* [Given passage]:
☆ ☆ ☆ ☆ ☆ ☆ ☆
Last year I helped make a horde of charcoal for furnaces and BBQs. This took pretty much an entire day of chopping, splitting, stacking, burning and then bagging. From this I have experimented with what charcoal can be used for and how to make it on a smaller scale.
To begin with a few notes on charcoal.
Charcoal is, pretty much, pure carbon. It is created by ‘baking’ wood in a kiln. In reality this can be achieved in many ways, I used a biscuit tin (ensure it is steel not aluminium) but old paint tins work quite well. You can also use mud, as demonstrated on Primitive Crafts on youtube, and by piling up your wood and then covering it in turf. What you are trying to achieve here is to create an environment to burn the wood with limited, preferably no, oxygen. This will extract all of the moisture, toxins and impurities from the wood leaving pure carbon at the end.
So, the method.
Firstly select your wood. Some woods are better than others for charcoal. Some are better for making burning charcoal some are better for artist charcoal.
☆ ☆ ☆ ☆ ☆ ☆ ☆
* [Provided material]:

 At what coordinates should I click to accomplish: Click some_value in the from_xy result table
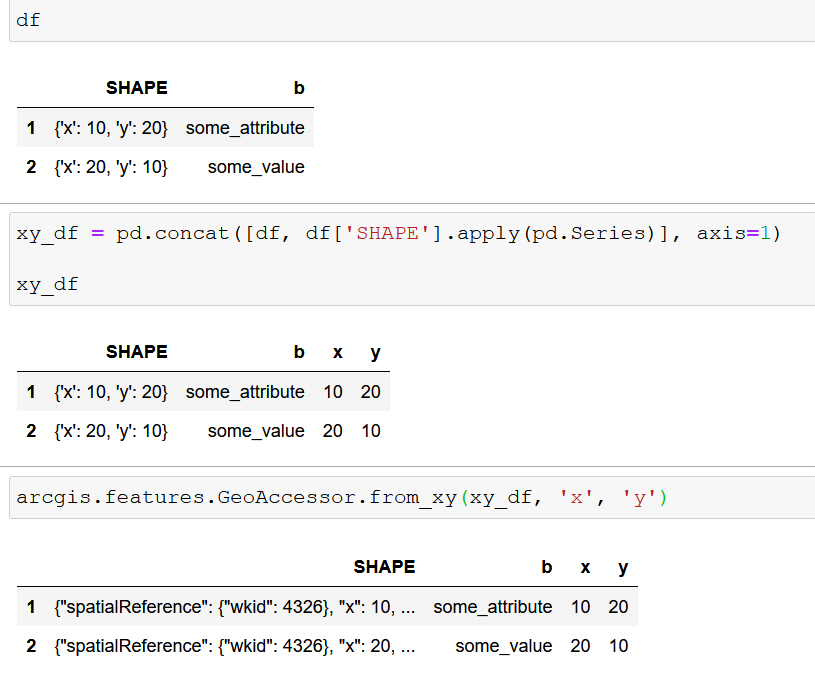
☆ ☆ ☆ ☆ ☆ ☆ ☆
* [Requirement]: Reproduce the passage on making charcoal word for word, starting at the words "To begin with" and stopping after "So, the method.". Work only from the passage on making charcoal, not from the lines.

* [The completed task]:
To begin with a few notes on charcoal.
Charcoal is, pretty much, pure carbon. It is created by ‘baking’ wood in a kiln. In reality this can be achieved in many ways, I used a biscuit tin (ensure it is steel not aluminium) but old paint tins work quite well. You can also use mud, as demonstrated on Primitive Crafts on youtube, and by piling up your wood and then covering it in turf. What you are trying to achieve here is to create an environment to burn the wood with limited, preferably no, oxygen. This will extract all of the moisture, toxins and impurities from the wood leaving pure carbon at the end.
So, the method.